▶ HOW TO COMPLETE THIS TASK
Please restate the records that follow word for word, omitting any images.

▶ MATERIAL FOR THIS EXERCISE
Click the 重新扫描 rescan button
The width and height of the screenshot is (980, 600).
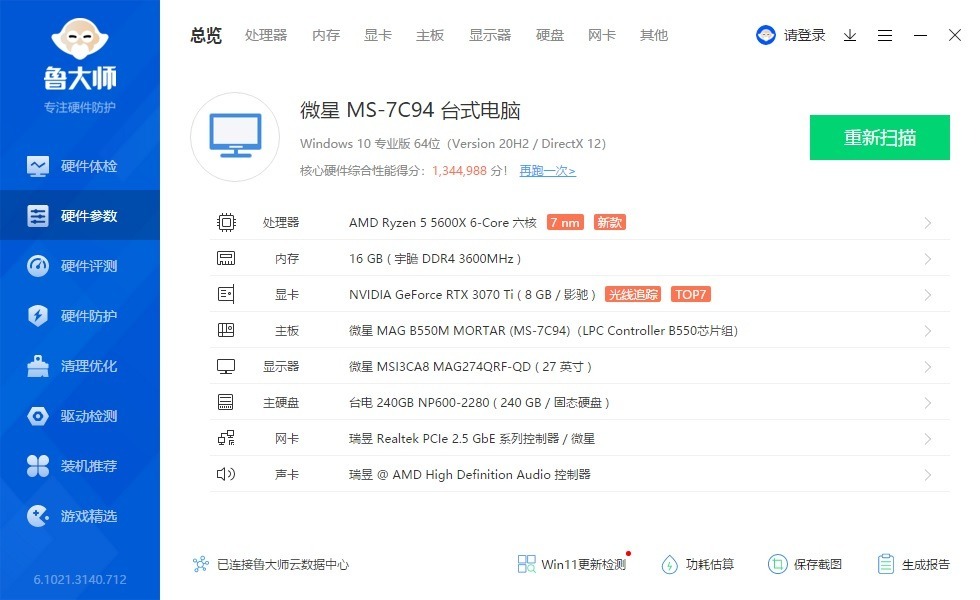pyautogui.click(x=880, y=137)
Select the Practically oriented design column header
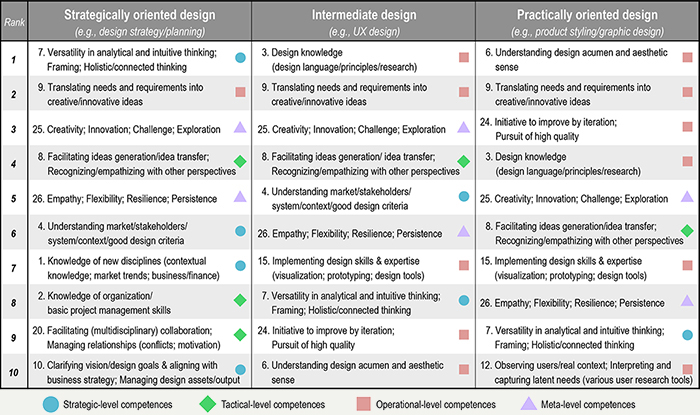This screenshot has width=700, height=415. point(588,21)
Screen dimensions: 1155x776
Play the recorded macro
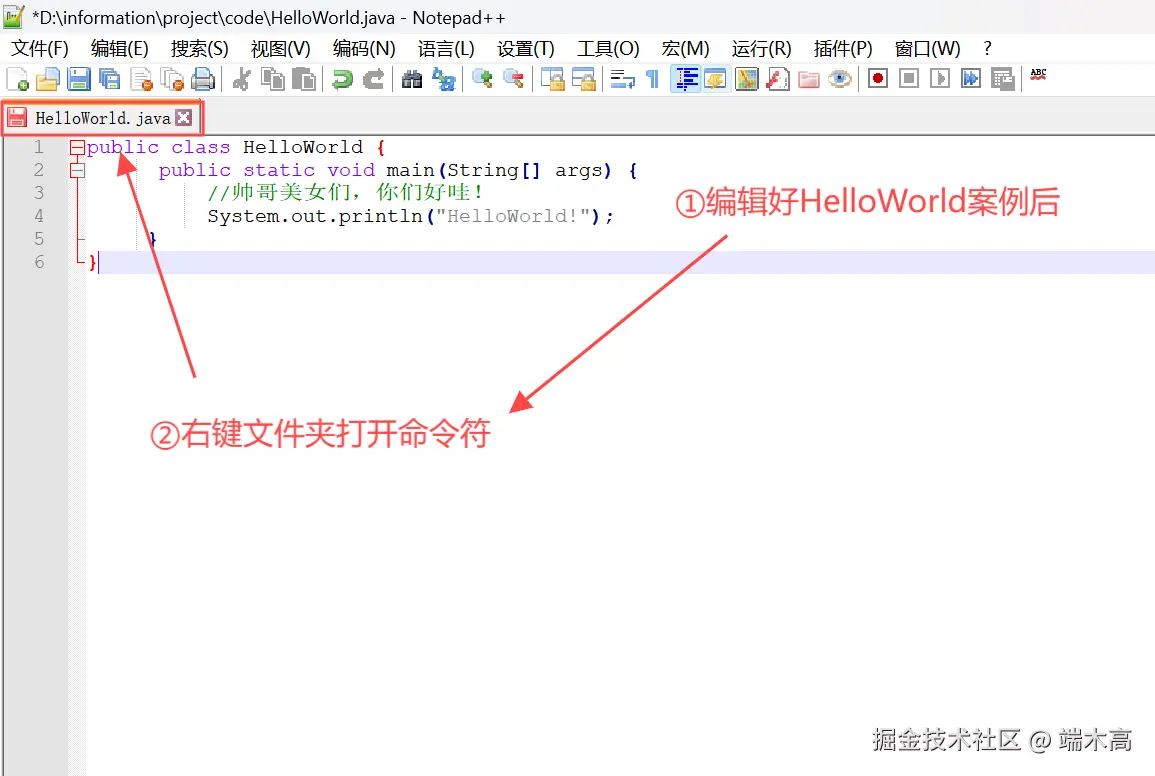click(940, 78)
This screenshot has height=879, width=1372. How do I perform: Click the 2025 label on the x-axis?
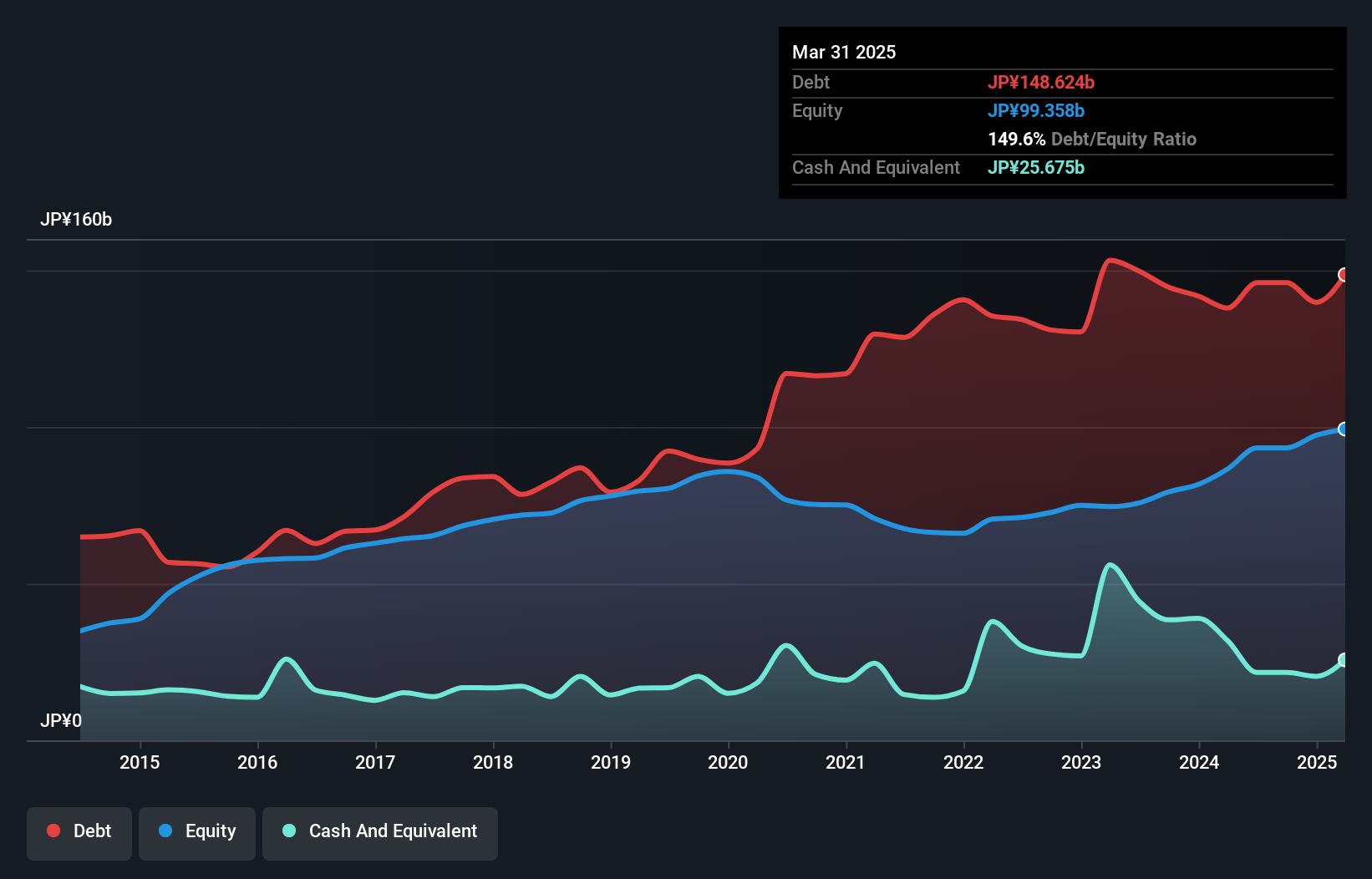[x=1317, y=762]
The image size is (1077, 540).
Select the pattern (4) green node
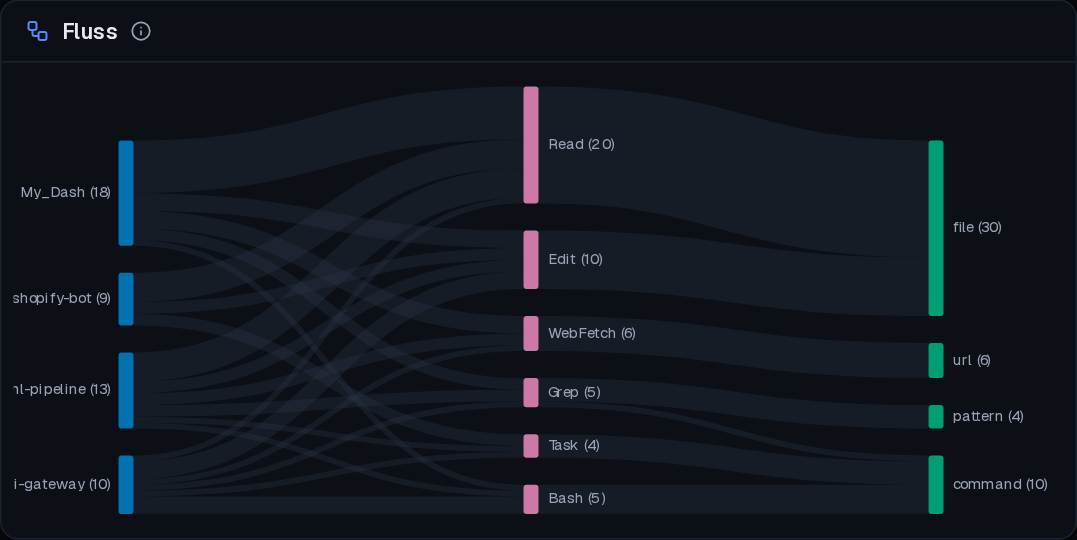936,417
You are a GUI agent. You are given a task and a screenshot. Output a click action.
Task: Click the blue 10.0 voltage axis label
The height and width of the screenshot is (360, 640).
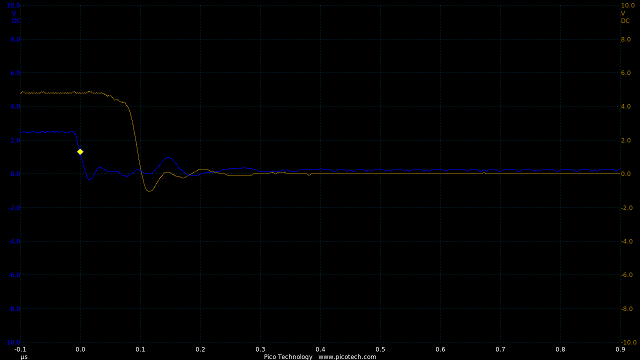tap(13, 6)
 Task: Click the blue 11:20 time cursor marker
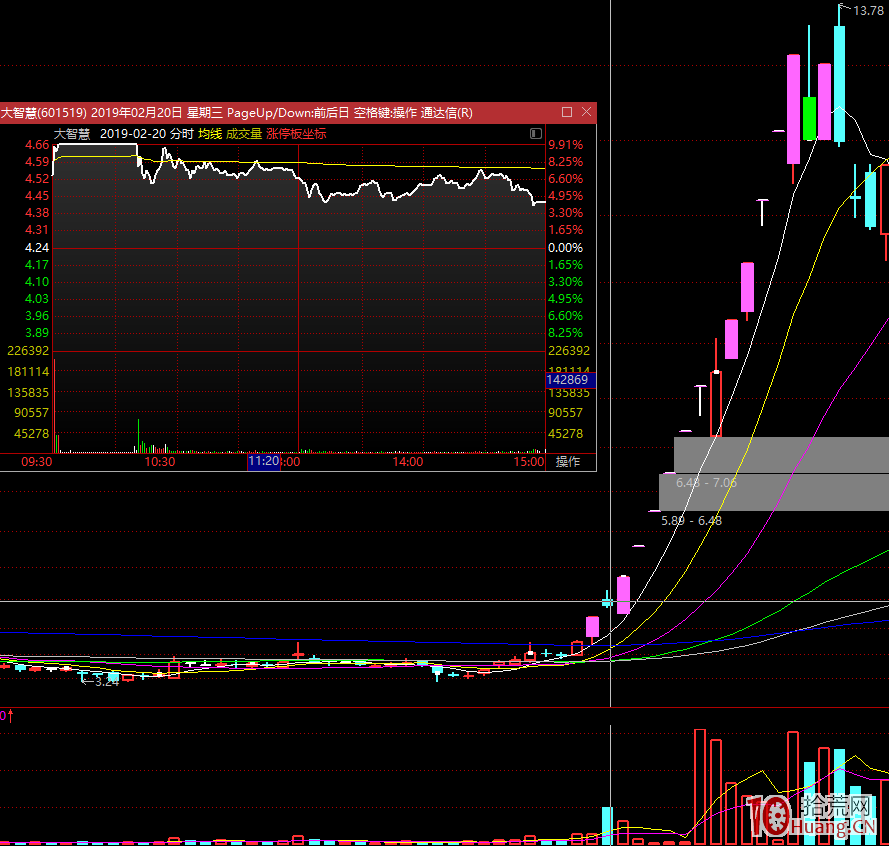(x=263, y=462)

▶ RESPONSE FOR THIS EXERCISE
Click the 重新扫描 rescan button
The width and height of the screenshot is (980, 600).
pyautogui.click(x=880, y=137)
Select the Practically oriented design column header
This screenshot has width=700, height=415. point(588,21)
Screen dimensions: 1155x776
Play the recorded macro
click(940, 78)
This screenshot has height=879, width=1372. How do I perform: Click the 2025 label on the x-axis?
[x=1317, y=762]
The image size is (1077, 540).
Select the pattern (4) green node
936,417
You are a GUI agent. You are given a task and a screenshot. Output a click action.
Task: Click the blue 10.0 voltage axis label
The height and width of the screenshot is (360, 640).
tap(13, 6)
 Task: Click the blue 11:20 time cursor marker
(x=263, y=462)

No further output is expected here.